Et aussi qu'ils pourront accepter les dons et terres qui pourront cy apprès leur estre presantez pour la d. augmentation, sans néantmoigns qu'il les en puisse empescher de ce faire.

Voullant et désirant le d. seigneur que tous et chacun les lettres, contracts, actes, tiltres et enseignemans concernant le grand et revenu de la d. église, en ce qui en despend, avec l'acte de fondation soient delivrez aus d. religieux pour d'iceulx s'en servir et ayder cy apprès selon que bon leur semblera. Priant le Général du d. ordre avecq le Provincial et autres supérieurs d'avoir le présant acte et don pour agréable. — Et aussy entend le seigneur que, durant sa vye, il soit dict en d. églize, aux festes du Notre Dame la letanie de la Vierge pour y estre participans luy et les siens.

* * * * * * *

Questions »
A. Recopiez le passage de l'acte de donation compris entre "Voullant et désirant" et "et les siens.", ces deux segments inclus.
B. D'après l'acte de donation, que faut-il dire dans l'église aux fêtes de Notre-Dame durant la vie du seigneur ?
C. Poursuivez l'acte de donation à partir de sa dernière phrase.
Les données placées plus bas ne sont pas utiles ici.

Données sources »

* * * * * * *

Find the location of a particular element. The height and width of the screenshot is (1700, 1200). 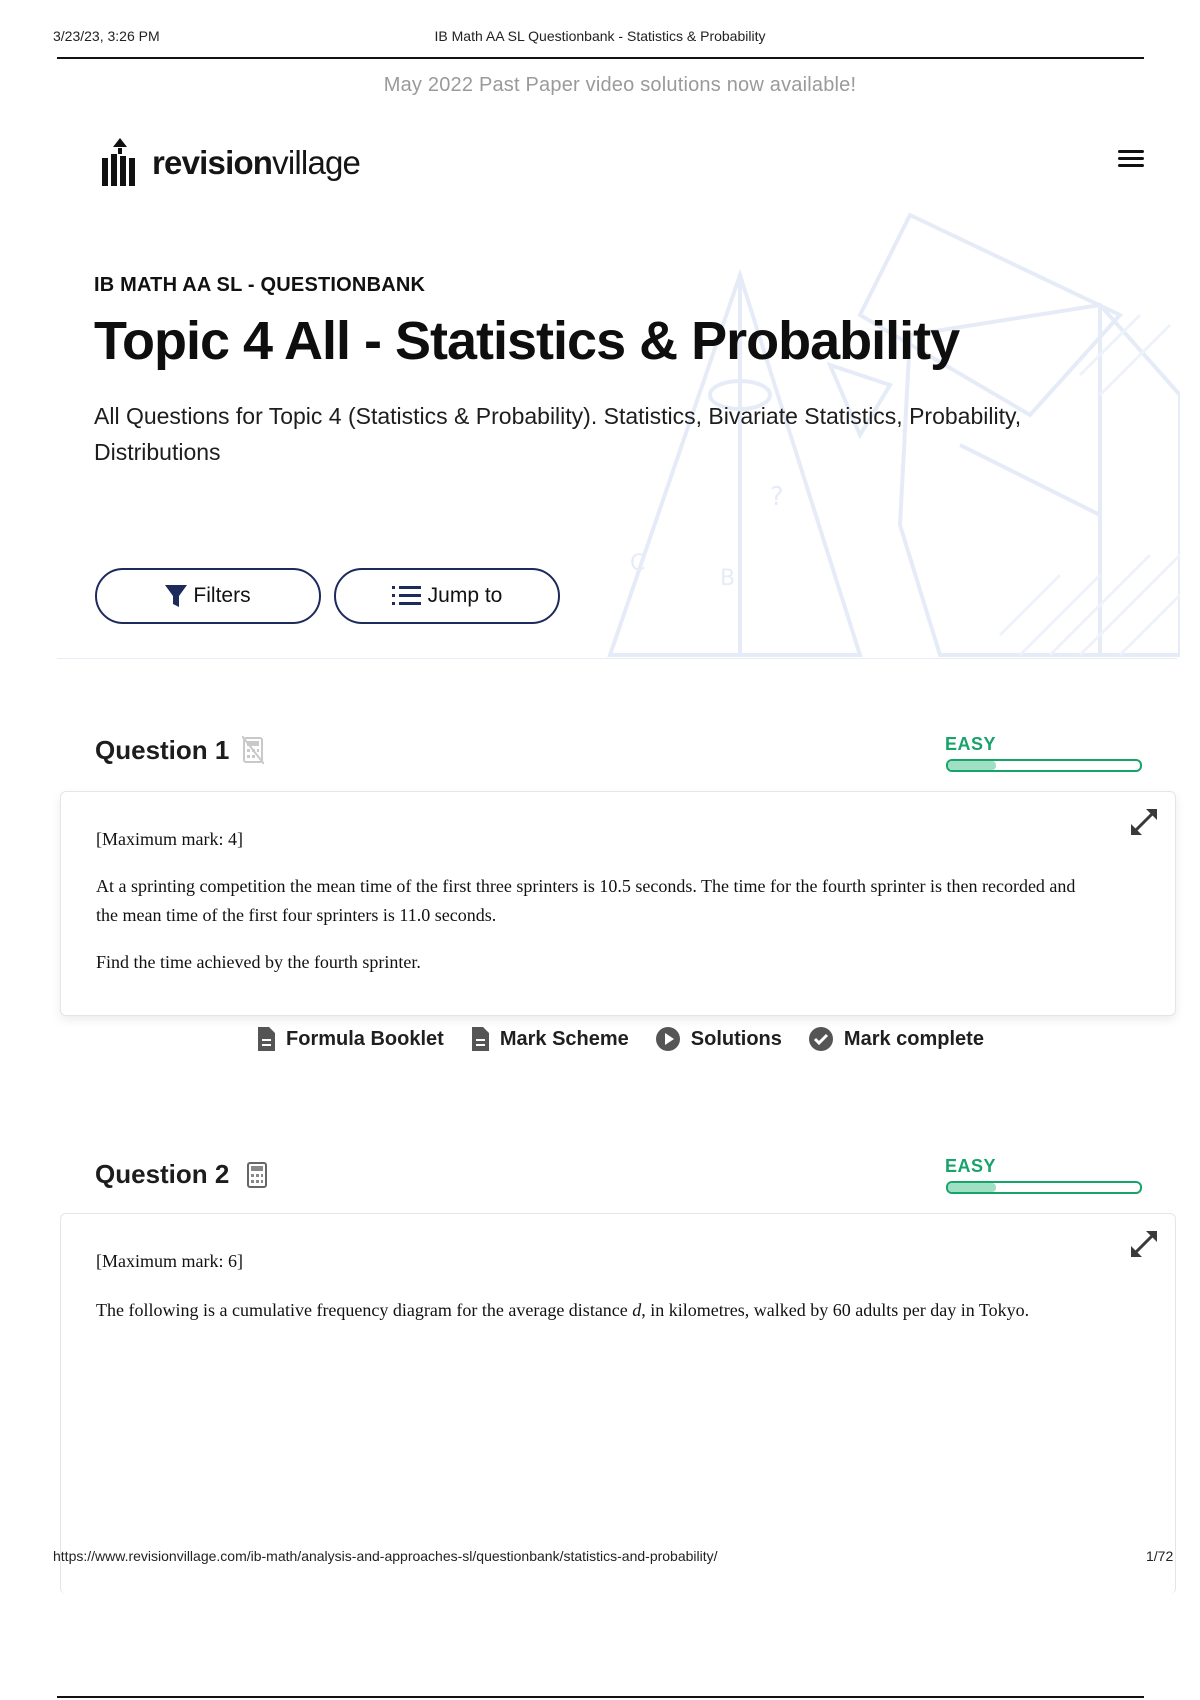

solutions-button: Solutions is located at coordinates (718, 1039).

* * * * * * *

Réponses par numéro »
A.
Voullant et désirant le d. seigneur que tous et chacun les lettres, contracts, actes, tiltres et enseignemans concernant le grand et revenu de la d. église, en ce qui en despend, avec l'acte de fondation soient delivrez aus d. religieux pour d'iceulx s'en servir et ayder cy apprès selon que bon leur semblera. Priant le Général du d. ordre avecq le Provincial et autres supérieurs d'avoir le présant acte et don pour agréable. — Et aussy entend le seigneur que, durant sa vye, il soit dict en d. églize, aux festes du Notre Dame la letanie de la Vierge pour y estre participans luy et les siens.

B. La litanie de la Vierge.

C.
Ce que dessus, le d. seigneur de Saint Laurans l'a ainsy et de la maniere voullu, consenty, promis et juré tenir. A ce faire le y avons, de son consentement par le jugement et authorité de nostre court de Dynan, condampné et condempnons, …… Le gré pris au chateau du Bois de la Motte, avecq le seign du d. seigneur, le samedy après midy vingt troisième jour de Mars mil six cens dix neuf ».

Une longue inscription gravée sur une table de marbre noir placée dans l'église du côté de l'Evangile, en avant du maître-autel, rappelait une partie des faits et des conditions que nous venons d'énumérer. Elle avait été relevée en 1685 par le bénédictin D. Denys qui l'avait consignée dans le manuscrit aujourd'hui classé sous le n° 17092, f° 169, fonds latin à la Bibliothèque Nationale. G. du Mottay, dans sa notice sur Créhen précitée, raconte qu'il avait retrouvé ce marbre mesurant 1 m. 40 de long sur 0 m. 80 de large, gisant en 1858 dans le jardin du château de Galinée. Il en a reproduit le texte aux p. 48-50 de son étude sur Créhen. On le retrouve aussi dans le Guildo de M. le chanoine Tréguy.

Voici maintenant le texte inédit des LETTRES PATENTES DU ROI LOUIS XIII AUTORISANT LA FONDATION DU COUVENT DU GUILD0. Nous l'avons puisé aux Archives de la Loire-Inférieure, B 71, f° 323).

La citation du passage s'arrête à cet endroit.